Diese Tipps können Beschwerden vorbeugen, wenn  Neurodermitiker schwitzen: 

  • Unmittelbar nach dem Sport duschen, um den Schweißfilm zu entfernen. Allerdings trocknen Seifen und Gels mit Tensiden die Neurodermitis-Haut weiter aus, zerstören den ohnehin schon strapazierten Säureschutzmantel und führen zu Hautirritationen unter den Achseln und andern Körperstellen. Ein Lipid-Verlust kann durch Reinigungsprodukte mit einem hohen Anteil an rückfettenden Lipiden ausgeglichen werden.
  • Nach dem Sport nicht zu lange und zu heiß duschen, sonst trocknet die Haut zusätzlich aus, was die Neurodermitis verschlimmern kann. Bei Wassertemperaturen über 32°C werden die wichtigen hauteigenen Fette (Lipide) fortgewaschen.
  • Keine Massagehandschuhe oder Bürsten verwenden, dies reizt nur zusätzlich die Haut. Nach dem Duschen nur kurz mit einem weichen Handtuch abtupfen.
  • Seifenfreie und pH-neutrale Waschgels benutzen.
  • Durchs Schwitzen verursachten Flüssigkeitsverlust ausgleichen: Wer sich körperlich anstrengt, sollte regelmäßig und viel trinken – am besten Tee und Mineralwasser, um die ausgeschwitzten Mineralstoffe zu ersetzen.
  • Atmungsaktive Kleidung tragen: Sonst kann sich Hitze stauen, was den Juckreiz verstärkt. Wird Schweiß nicht abtransportiert, bleiben Salze auf der Haut und können sie reizen. Somit kann sich die Neurodermitis durch Schwitzen verschlimmern.
  • Nicht zu empfehlen sind enganliegende Baumwoll-Textilien, weil sie sich mit Schweiß vollsaugen und dann auf der Haut kleben.
  • Bei Ausdauersport im Freien im Frühling und Sommer Sonnenschutztextilien tragen, um starkes Schwitzen zu vermeiden.
  • Ob winzige Silberfäden (Nanopartikel) in der Sportkleidung für Neurodermitiker geeignet sind, ist noch nicht eindeutig geklärt. Befürworter empfehlen Funktionskleidung mit Silberfasern, da diese entzündungshemmend sein und antibakteriell wirken sollen. Kritiker meinen dagegen, dass Silberfasern sogar schädlich sein können, da sie möglicherweise die Haut reizen und auf der Haut siedelnde Bakterien resistent gegen Antibiotika werden können.
  • Bei einem akuten Neurodermitis-Schub besser auf sportliche Anstrengung verzichten. Rat vom Haut- oder Hausarzt einholen.

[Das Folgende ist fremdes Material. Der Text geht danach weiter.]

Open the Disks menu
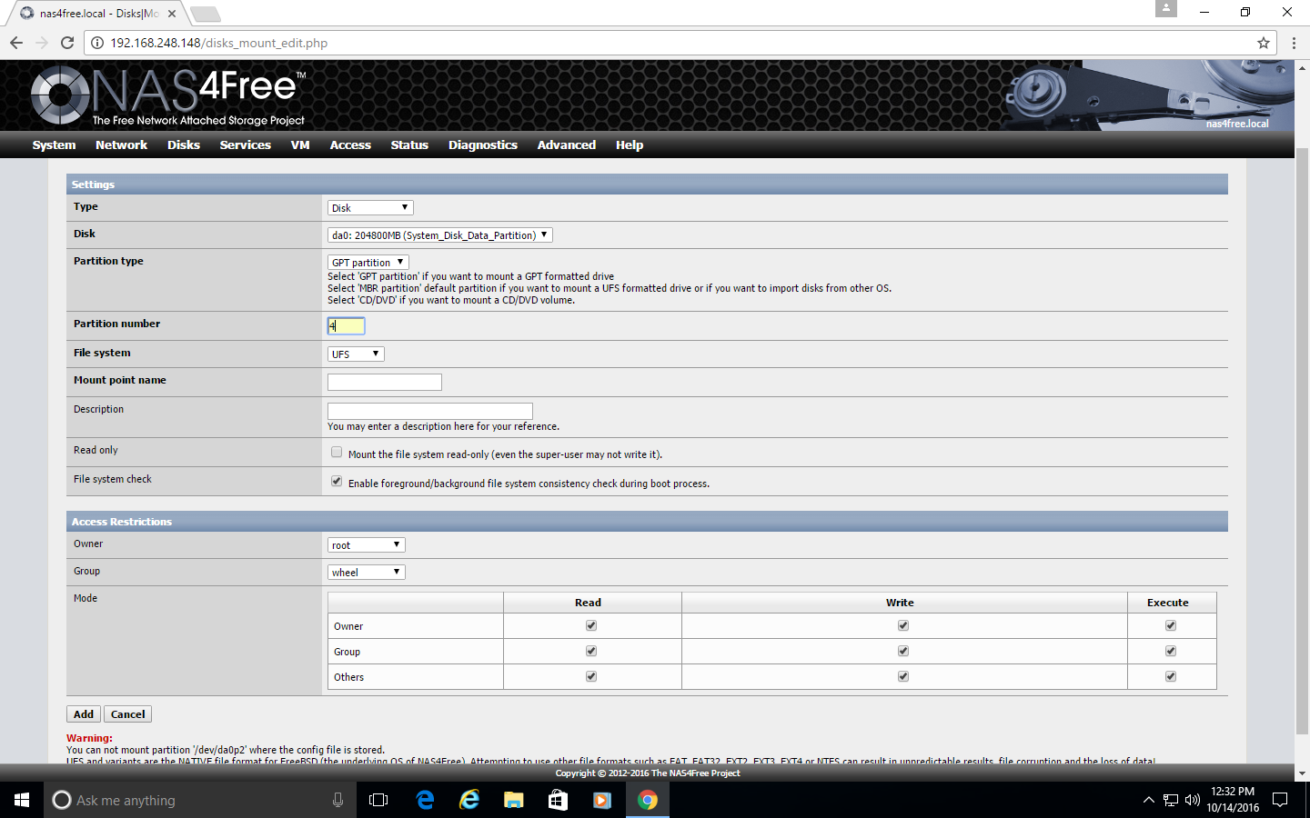Screen dimensions: 1310x818 click(183, 145)
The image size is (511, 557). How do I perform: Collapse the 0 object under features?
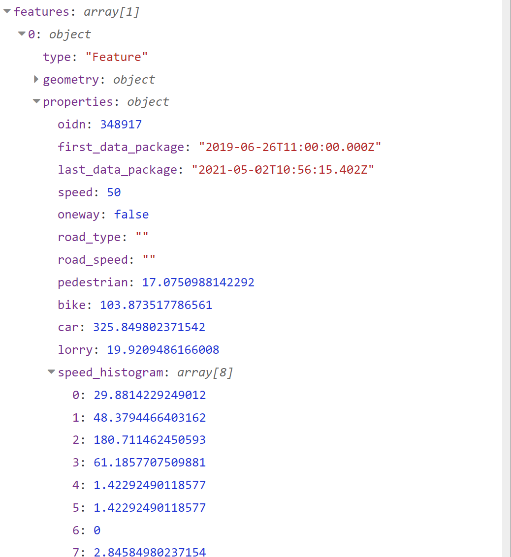click(x=22, y=34)
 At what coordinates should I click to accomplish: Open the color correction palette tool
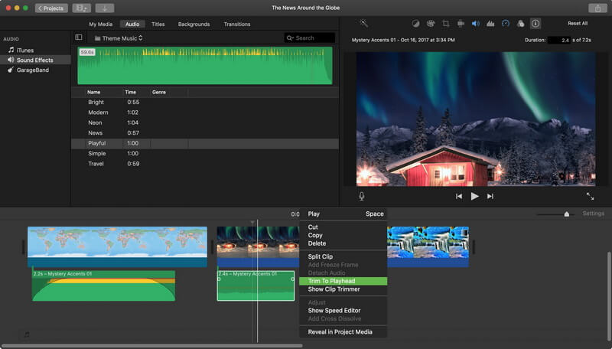430,24
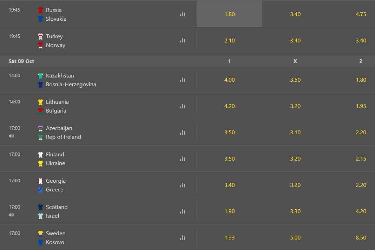Select Bulgaria away win odds 1.95
This screenshot has height=250, width=375.
tap(361, 106)
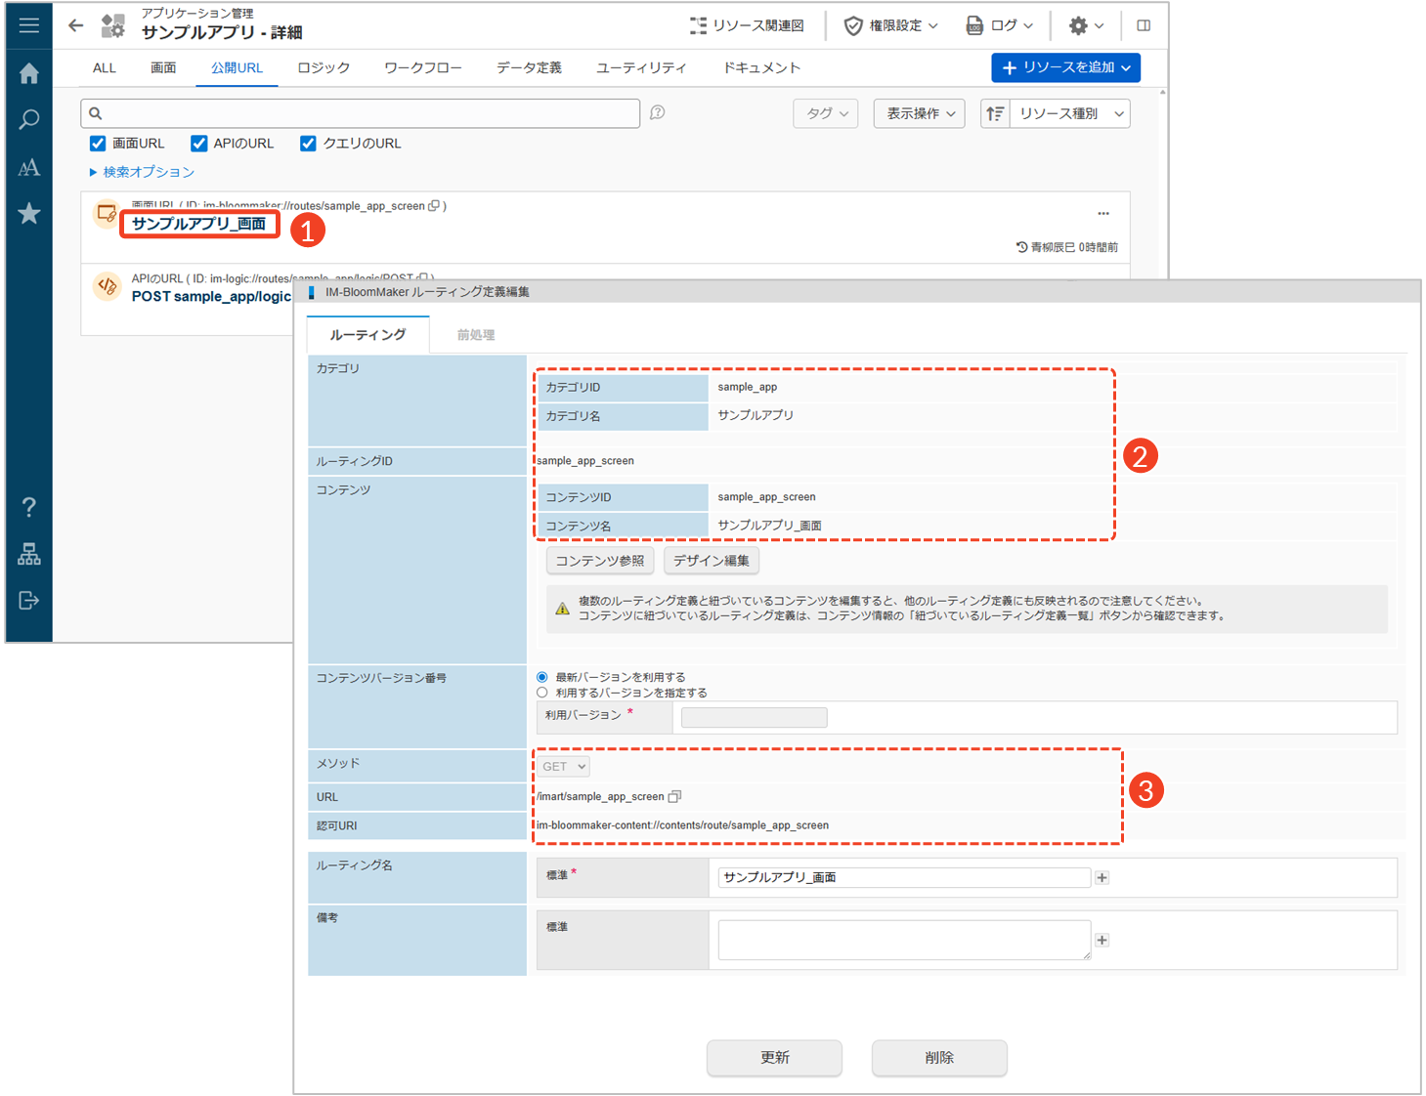This screenshot has height=1096, width=1426.
Task: Open the タグ dropdown
Action: point(826,113)
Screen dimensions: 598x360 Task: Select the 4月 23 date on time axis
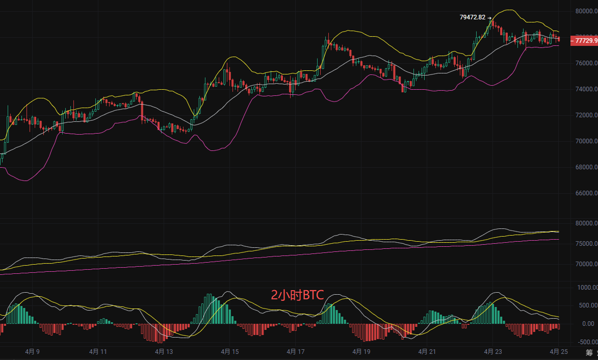click(492, 352)
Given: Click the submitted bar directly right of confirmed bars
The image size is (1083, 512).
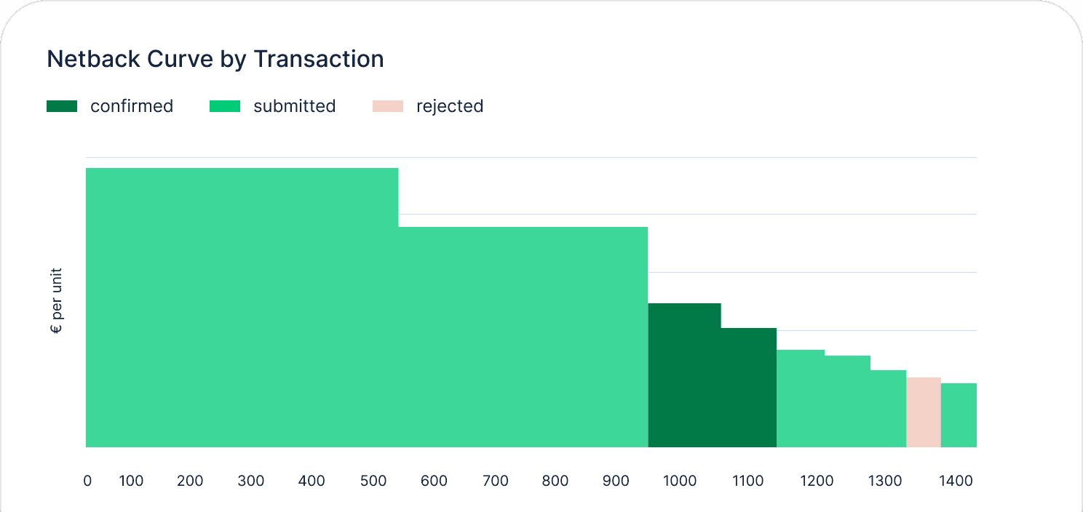Looking at the screenshot, I should pyautogui.click(x=800, y=398).
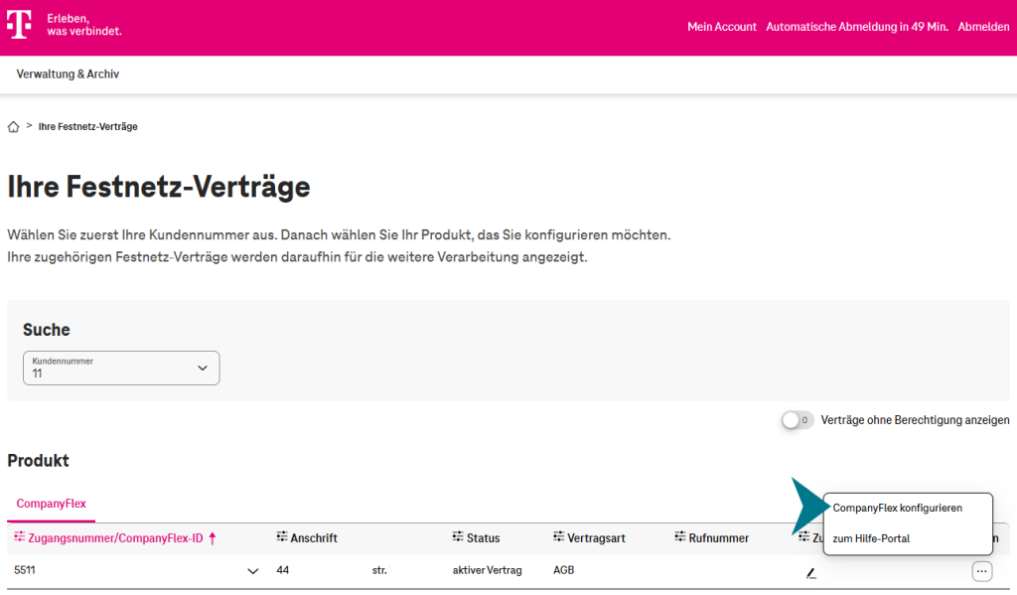
Task: Choose CompanyFlex konfigurieren from the menu
Action: [896, 508]
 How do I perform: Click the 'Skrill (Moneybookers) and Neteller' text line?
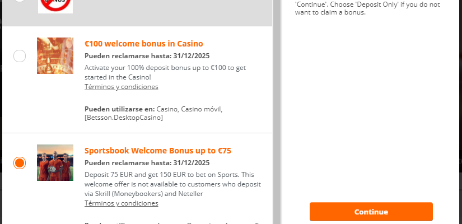(143, 193)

Besonderheiten bei Sport und Neurodermitis:

Neurodermitis zählt zu den drei Erkrankungen des atopischen Formenkreises. Dazu gehören auch Asthma bronchiale und Heuschnupfen (allergische Rhinitis). Gerade bei Sport im Freien sollten Menschen mit Neurodermitis deshalb folgende Aspekte beachten: 

Wenn Neurodermitiker Sport treiben, sollte neben den Hinweisen zum Schwitzen auch darauf geachtet werden nicht ständig einem allergieauslösenden Stoff ausgesetzt zu sein. Chlor beim Schwimmen kann zu allergischen Reaktionen führen und die Haut zusätzlich austrocknen. Bei Sportarten wie Fußball kann Kontakt mit Rasen oder Kunstrasen Hautstellen verletzten und verunreinigen. Die ohnehin gestörte Haut-Lipid-Barriere des Neurodermitikers lässt so oftmals Fremdkörper leichter in die Haut eindringen, was zu Juckreiz und Ausschlag führen kann. Stattdessen können Neurodermitiker Sportarten wählen, die hygienischer sind und weniger Risiken für Hautreizungen bergen wie z.B. Radfahren oder Fitness.